The method send a parameterised query to a database connection.

The dbs for the query is determined primarily by the template. The layer.dbs is used for layer queries if the dbs on the template is not implicit. The locale.dbs is assumed as the layer.dbs if not defined in JSON layer. The workspace.dbs will be used as fallback if no template, layer, or locale dbs can be determined.

In order to prevent SQL injections queries must be build from templates stored in the workspace.templates{}.

A template may have a render method which returns a query string assigned as template.template.

Parameter to be replaced in the SQL query string must be checked to only contain whitelisted character to prevent SQL injection.

Any variables to be replaced on query execution in the database must be replaced with indices in the query string. eg. $1, $2, ...

The substitute values are stored in the ordered params.SQL[] array.

An error will be returned if the substitution fails.

Queries which reference a layer must be checked against the layer JSON in the workspace.

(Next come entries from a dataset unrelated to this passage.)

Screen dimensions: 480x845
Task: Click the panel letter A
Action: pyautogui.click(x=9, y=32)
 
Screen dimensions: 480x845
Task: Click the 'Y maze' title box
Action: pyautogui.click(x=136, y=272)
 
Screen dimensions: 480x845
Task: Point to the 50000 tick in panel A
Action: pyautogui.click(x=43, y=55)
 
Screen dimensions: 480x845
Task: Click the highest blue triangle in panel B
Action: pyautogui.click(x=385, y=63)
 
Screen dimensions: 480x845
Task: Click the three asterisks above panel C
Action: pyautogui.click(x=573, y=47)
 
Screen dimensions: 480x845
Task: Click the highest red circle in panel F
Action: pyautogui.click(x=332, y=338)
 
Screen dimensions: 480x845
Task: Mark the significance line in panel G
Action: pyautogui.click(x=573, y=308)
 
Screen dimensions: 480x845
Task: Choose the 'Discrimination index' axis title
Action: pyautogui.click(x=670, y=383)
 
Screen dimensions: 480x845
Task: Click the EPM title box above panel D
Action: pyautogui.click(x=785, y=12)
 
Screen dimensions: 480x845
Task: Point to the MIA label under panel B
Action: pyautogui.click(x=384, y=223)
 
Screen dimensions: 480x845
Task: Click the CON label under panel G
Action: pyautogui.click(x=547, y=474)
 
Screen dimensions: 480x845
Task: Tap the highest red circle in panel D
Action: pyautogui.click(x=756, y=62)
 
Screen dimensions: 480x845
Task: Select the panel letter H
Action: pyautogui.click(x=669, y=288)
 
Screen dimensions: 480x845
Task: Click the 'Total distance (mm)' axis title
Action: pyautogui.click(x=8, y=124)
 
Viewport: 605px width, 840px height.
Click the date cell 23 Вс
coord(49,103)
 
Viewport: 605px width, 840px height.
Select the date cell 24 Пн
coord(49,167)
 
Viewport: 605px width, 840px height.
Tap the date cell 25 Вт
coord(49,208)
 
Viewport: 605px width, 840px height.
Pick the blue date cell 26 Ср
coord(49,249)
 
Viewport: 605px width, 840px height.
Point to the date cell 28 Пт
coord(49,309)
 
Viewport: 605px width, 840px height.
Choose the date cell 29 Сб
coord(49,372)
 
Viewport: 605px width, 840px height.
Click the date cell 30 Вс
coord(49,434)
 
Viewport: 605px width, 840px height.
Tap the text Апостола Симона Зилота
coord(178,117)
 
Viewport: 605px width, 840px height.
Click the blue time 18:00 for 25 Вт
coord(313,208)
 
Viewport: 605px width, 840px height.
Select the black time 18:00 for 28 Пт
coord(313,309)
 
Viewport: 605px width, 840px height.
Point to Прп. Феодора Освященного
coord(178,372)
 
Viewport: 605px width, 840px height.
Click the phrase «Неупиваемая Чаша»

Layer queries have restricted viewport and filter params. These params can not be substituted in the database but must be replaced in the SQL query string.

Any query which references a layer and locale will be passed through the layer query method. The getLayer method will fail return an error if the locale is not defined as param or the layer is not a member of the locale.

/api/query?template=query&locale=uk&layer=retail

The [SQL] query method requests a query template from the getTemplate method and checks whether the requesting user is permitted to execute the query.

The layerQuery() method must be awaited for queries that reference a layer.

A template is turned into a query by the getQueryFromTemplate() method.

The query is executed by the executeQuery() method.

The method formats the rows returned from a SQL query and sends the formated rows through the HTTP response object.